How much innate knowledge can the genome encode?


In a recent debate between Gary Marcus and Yoshua Bengio about the future of Artificial Intelligence, the question came up of how much information the genome can encode. This relates to the idea of how much innate or prior “knowledge” human beings are really born with, versus what we learn through experience. This is a hot topic in AI these days as people debate how much prior knowledge needs to be pre-wired into AI systems, in order to get them to achieve something more akin to natural intelligence. 

Bengio (like Yann leCun) argues for putting as little prior knowledge into the system as we can get away with – mainly in the form of meta-learning rules, rather than specific details about specific things in the environment – such that the system that emerges through deep learning from the data supplied to it will be maximally capable of generalisation. (In his view, more detailed priors give a more specialised, but a more limited and possibly more biased machine). Marcus argues for more prior knowledge as a scaffold on which to efficiently build new learning. He points out that this is exactly how evolution has worked – packing that kind of knowledge into the genomes of different species.

Of course, the question is how that works. How does information in the genome lead to pre-wiring of the nervous system in a way that automatically connects external stimuli to internal values or associations?

In the course of a brief discussion on this point, Bengio argued that there is not, in fact, enough information in the genome to encode much prior knowledge: “…there’s lots of room in the genome but clearly not enough to encode the details of what your brain is doing. So, it has to be that learning is explaining the vast majority of the actual computation done in the brain, just by counting arguments: twenty thousand-odd genes, with a hundred billion neurons and a thousand times more connections”.

Marcus responded with a reference to his excellent book “The Birth of the Mind”, in which he refutes this “genome shortage argument”, which he suggests people take as implying that most of our knowledge is learned and that there simply isn’t enough information in the genome to specify a lot of priors.

Unfortunately, their discussion veered off this topic pretty quickly, but it’s a very interesting question and, in my view, the way that Bengio phrased it – as a simple numerical argument – completely misconceives the way in which the kind of information we are after is encoded in the genome.

He is not alone. This discussion harks back to an issue that exercised many people in the biological community when the Human Genome Project completed the first draft of the human genome and it turned out that we had far fewer genes than had previously been thought. Previous estimates had put humans at about 100,000 genes (each one coding for a different protein), based on extrapolation from a variety of kinds of data, the details of which are not really important. When it turned out we have only about 20,000 genes, there were gasps of horror, as this number was not even twice as many as lowly fruitflies or even vastly simpler nematodes, which each have ~15,000 genes.

Nematodes only have ~1,000 cells, ffs! If we are so complex (and we are, if nothing else, stubbornly impressed with ourselves), how can we have only on the same order of genes as a crappy little worm that doesn’t even have a brain? And, as Bengio and others argue, if we have only this limited number of genes, how can we encode any kind of sophisticated priors in the connectivity of our brains, which is mathematically-speaking vastly more complicated?
-----
→ Complete the following:
A. Please retype part of the passage on the genome and innate knowledge, beginning at the words "Unfortunately, their discussion" and stopping after "in the genome.".
B. In the passage on the genome and innate knowledge, how many genes had earlier estimates given humans?
The lines play no part in this work.
-----
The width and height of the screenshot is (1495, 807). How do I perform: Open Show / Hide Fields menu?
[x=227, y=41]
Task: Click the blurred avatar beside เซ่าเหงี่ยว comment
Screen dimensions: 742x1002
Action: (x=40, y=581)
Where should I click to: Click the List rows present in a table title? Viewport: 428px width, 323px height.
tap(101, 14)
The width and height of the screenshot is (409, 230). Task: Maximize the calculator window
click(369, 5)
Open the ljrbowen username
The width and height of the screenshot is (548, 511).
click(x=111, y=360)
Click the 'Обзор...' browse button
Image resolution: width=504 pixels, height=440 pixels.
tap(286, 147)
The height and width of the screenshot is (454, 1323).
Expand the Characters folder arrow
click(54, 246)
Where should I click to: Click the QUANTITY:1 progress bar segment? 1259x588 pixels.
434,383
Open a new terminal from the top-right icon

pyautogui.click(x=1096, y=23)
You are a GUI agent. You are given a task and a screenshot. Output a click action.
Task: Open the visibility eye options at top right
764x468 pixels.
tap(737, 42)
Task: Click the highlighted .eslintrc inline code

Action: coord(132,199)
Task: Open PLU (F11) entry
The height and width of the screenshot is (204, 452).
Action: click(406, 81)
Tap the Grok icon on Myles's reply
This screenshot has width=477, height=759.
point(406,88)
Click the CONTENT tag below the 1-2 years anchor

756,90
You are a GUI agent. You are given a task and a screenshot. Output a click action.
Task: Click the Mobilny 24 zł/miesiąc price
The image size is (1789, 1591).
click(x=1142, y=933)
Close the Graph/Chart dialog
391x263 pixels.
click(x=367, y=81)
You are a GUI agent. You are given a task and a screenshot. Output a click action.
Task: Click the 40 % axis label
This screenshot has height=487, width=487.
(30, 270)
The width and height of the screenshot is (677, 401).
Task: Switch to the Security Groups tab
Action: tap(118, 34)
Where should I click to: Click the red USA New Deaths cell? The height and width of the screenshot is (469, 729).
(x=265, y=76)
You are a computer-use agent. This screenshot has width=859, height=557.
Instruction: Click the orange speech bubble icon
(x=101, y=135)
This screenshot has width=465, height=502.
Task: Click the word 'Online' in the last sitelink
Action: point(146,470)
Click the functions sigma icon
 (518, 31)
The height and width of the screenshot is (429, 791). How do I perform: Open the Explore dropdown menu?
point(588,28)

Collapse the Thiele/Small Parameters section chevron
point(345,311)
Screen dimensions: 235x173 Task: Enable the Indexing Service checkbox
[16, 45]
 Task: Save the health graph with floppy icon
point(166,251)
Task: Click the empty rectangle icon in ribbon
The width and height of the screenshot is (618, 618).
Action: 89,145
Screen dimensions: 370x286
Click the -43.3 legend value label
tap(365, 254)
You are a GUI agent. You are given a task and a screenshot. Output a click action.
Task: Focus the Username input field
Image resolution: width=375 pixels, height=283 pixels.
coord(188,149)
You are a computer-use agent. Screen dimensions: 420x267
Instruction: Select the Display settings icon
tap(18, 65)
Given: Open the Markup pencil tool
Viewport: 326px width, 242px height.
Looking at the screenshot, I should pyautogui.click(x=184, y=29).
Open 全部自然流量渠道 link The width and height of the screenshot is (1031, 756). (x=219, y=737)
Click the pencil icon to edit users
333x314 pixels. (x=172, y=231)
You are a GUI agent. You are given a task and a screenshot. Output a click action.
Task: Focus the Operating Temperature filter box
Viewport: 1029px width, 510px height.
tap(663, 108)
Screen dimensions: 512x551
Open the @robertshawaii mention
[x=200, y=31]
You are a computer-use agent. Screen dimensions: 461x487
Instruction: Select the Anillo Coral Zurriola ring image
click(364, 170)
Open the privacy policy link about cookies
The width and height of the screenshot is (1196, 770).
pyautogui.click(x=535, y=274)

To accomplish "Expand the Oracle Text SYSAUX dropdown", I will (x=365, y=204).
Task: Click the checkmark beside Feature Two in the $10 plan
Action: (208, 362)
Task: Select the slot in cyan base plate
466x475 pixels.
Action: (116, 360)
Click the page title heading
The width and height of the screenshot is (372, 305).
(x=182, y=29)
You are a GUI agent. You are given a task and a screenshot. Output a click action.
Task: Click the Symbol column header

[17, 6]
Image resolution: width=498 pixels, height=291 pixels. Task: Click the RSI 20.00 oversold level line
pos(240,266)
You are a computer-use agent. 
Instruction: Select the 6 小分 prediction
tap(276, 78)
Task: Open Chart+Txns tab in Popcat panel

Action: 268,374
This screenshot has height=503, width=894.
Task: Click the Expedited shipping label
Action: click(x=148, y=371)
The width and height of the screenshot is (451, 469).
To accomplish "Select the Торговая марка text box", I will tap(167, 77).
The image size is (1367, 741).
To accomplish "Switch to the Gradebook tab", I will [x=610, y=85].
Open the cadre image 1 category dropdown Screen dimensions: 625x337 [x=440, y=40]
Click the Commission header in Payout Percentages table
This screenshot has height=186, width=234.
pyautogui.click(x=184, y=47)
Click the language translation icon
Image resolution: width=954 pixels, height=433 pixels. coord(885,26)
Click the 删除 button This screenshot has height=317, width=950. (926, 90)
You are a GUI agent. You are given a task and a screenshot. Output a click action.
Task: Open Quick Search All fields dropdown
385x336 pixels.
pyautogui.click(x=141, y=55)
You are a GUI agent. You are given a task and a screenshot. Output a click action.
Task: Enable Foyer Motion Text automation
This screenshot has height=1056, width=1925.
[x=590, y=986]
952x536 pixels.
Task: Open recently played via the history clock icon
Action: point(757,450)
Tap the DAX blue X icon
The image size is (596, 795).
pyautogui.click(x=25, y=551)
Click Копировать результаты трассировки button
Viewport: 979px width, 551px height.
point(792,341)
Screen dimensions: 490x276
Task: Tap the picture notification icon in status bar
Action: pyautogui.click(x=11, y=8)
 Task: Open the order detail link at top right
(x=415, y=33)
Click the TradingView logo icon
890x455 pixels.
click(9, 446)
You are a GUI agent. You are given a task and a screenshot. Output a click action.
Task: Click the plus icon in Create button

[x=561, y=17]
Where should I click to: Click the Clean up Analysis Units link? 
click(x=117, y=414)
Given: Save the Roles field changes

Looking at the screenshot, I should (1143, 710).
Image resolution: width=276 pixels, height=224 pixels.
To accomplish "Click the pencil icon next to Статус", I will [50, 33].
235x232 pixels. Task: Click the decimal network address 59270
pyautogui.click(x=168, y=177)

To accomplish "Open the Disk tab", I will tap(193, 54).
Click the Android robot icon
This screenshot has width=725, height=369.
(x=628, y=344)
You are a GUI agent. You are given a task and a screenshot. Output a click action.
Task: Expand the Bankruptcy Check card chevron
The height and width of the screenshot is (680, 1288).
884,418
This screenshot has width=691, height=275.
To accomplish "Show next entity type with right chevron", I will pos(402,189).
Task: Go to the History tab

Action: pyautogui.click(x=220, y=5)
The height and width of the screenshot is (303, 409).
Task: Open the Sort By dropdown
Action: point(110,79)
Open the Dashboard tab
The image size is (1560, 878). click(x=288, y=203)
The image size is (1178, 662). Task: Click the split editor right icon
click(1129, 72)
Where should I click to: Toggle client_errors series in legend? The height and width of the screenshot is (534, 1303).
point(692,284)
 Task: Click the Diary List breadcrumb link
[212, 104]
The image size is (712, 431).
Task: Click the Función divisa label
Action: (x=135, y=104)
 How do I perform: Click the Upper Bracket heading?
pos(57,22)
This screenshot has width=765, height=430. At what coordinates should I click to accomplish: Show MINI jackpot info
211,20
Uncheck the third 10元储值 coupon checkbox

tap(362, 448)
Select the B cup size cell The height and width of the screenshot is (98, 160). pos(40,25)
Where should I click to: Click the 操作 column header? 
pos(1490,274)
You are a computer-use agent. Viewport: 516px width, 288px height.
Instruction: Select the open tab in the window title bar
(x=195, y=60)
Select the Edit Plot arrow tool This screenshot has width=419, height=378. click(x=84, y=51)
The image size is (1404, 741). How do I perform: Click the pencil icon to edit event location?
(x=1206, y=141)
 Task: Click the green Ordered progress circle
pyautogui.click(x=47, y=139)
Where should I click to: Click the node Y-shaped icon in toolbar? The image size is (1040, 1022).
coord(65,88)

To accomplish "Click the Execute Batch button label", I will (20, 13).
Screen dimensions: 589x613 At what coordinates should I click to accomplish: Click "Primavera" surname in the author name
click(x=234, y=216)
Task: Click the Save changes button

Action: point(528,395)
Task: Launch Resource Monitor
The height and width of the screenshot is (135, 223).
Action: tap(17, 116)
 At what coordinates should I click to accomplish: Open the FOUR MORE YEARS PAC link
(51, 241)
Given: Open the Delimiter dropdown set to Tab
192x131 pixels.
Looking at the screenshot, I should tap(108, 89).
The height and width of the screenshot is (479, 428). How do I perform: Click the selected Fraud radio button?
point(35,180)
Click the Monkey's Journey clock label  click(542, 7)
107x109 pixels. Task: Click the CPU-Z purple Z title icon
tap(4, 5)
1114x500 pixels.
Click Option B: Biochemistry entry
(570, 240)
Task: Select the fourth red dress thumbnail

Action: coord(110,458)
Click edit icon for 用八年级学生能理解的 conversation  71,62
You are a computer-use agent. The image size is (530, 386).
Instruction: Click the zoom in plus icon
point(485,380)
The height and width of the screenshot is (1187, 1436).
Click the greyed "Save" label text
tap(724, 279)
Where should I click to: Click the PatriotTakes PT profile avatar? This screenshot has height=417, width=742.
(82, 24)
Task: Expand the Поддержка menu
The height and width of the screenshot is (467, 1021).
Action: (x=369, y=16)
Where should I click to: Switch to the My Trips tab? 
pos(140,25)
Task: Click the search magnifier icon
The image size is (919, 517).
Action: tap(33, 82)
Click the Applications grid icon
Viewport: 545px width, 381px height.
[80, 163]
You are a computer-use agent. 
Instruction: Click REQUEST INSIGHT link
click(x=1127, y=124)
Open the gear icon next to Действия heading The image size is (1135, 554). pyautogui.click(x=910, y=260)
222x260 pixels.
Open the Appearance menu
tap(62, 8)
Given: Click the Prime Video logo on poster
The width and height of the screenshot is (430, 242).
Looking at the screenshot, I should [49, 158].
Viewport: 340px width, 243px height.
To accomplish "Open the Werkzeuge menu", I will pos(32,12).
-----
→ Answers by item number:
A.
Unfortunately, their discussion veered off this topic pretty quickly, but it’s a very interesting question and, in my view, the way that Bengio phrased it – as a simple numerical argument – completely misconceives the way in which the kind of information we are after is encoded in the genome.

B. About 100,000 genes.